Zitat von MMHW71: Je älter er wird, desto weniger will er davon wissen. Ich habe das Gefühl, mit jedem Lebensjahr versteinert er mehr.
Die Krux am Altwerden ist, dass einen gerade da oft verdrängte Dinge einholen. In der Jugend wird über vieles hinweggegangen, denn da sind andere Dinge wichtiger. Dann kommt die Mitte des Lebens, in der man sich seinen Platz erobert. Beruflich und privat. Man ist auch da noch mit vielen Nebenschauplätzen beschäftigt.
Und dann auf einmal, so um die 50 drängen gewisse Dinge, denen man nie Beachtung schenkte, weil man sie erfolgreich verdrängt hat, auf die bewusste Ebene. Man fängt unweigerlich an zu bilanzieren. Was lief gut, was lief schlecht und warum lief manches schlecht? Was läuft da eigentlich ab, warum ist er so und warum bin ich so?
Diese Fragestellungen zuzulassen, kann schlimme Ängste triggern. Denn es könnte so ausgehen, dass ich erkennen muss, dass ich in mancherlei Hinsicht versagt habe. Diese Gedanken sind schon schlimm genug, aber noch schlimmer sind dann die nach dem Warum? Was ist falsch gelaufen, wo bin ich falsch abgebogen, warum bin ich immer noch in dieser unbefriedigenden Beziehung und warum traue ich mir so verdammt wenig zu?
Zu erkennen was da innerlich los ist, kann auch befreiend sein. Nein, es kann nicht, es ist befreiend, wenn man sich dem stellt. Und oft erkennt man dann auch, es ist nachgelebt, es wurde mir so beigebracht, mir ist als Kind Schlechtes widerfahren, mit dem ich nicht umgehen konnte und daher beschäftigt es mich jetzt immer noch. Man erkennt, die Eltern haben auch so manches angerichtet, aber auch hier gilt: sie sind auch ein Produkt der Ursprungsfamilie, des Kulturkreises, der Gesellschaft.
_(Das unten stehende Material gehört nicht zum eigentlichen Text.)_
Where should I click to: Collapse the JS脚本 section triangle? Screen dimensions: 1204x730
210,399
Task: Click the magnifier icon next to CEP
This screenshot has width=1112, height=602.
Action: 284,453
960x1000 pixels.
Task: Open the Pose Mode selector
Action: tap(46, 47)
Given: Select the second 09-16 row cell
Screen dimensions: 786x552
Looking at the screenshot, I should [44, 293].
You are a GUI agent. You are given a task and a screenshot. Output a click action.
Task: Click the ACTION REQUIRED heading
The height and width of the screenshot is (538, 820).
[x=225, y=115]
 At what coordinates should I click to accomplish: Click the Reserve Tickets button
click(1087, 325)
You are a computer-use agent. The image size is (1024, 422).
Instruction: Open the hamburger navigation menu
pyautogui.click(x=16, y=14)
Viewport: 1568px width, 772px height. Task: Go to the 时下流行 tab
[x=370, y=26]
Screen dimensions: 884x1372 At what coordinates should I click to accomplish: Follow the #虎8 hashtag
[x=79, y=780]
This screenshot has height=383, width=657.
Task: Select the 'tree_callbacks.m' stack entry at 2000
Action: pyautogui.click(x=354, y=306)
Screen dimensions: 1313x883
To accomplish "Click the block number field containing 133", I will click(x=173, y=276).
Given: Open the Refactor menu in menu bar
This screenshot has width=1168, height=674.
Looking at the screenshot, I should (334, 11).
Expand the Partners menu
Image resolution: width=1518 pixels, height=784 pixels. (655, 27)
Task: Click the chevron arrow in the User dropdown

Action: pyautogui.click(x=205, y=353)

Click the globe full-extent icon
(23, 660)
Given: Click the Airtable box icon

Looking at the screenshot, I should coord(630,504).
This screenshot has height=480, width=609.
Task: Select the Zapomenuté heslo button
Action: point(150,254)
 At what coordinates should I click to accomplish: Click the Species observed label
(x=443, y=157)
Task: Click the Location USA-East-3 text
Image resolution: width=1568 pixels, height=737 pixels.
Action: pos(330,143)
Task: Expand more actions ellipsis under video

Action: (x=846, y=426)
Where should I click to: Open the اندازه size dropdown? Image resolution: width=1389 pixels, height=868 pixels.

Nicht selten wirken auch in der Enkelgeneration der Menschen, die den zweiten Weltkrieg erlebt habe, Traumen nach. Sie werden auf nachfolgende Generationen weiter vererbt und keiner weiß so recht wie das geht.
Allerdings birgt diese Sichtweise auch wieder die Gefahr, Verantwortung abzulegen. Das ist kein Freibrief und nur weil ich das Pech hatte, einen gewalttätigen Vater zu haben, kann das keine Entschuldigung dafür sein, dass ich jetzt auch Konflikte mit Gewalt löse.
Es muss eine Balance zwischen Erlebten, Erworbenen und der Eigenverantwortung gefunden werden. Das Gute an solchen Erkenntnissen ist, dass viele Dinge, Einstellungen und Ängste ihren Schrecken verlieren, wenn man es zulässt, dass sie auf die bewusste Ebene drängen. Dann kann ich abwägen. Hier lebe ich wohl ganz klar das Verhalten meiner Mutter nach. Muss das so bleiben? Ist das gut, tue ich mir was Gutes damit? Nein, eigentlich nicht, es ist nur altbekannt und Bekanntes bedeutet auch Sicherheit.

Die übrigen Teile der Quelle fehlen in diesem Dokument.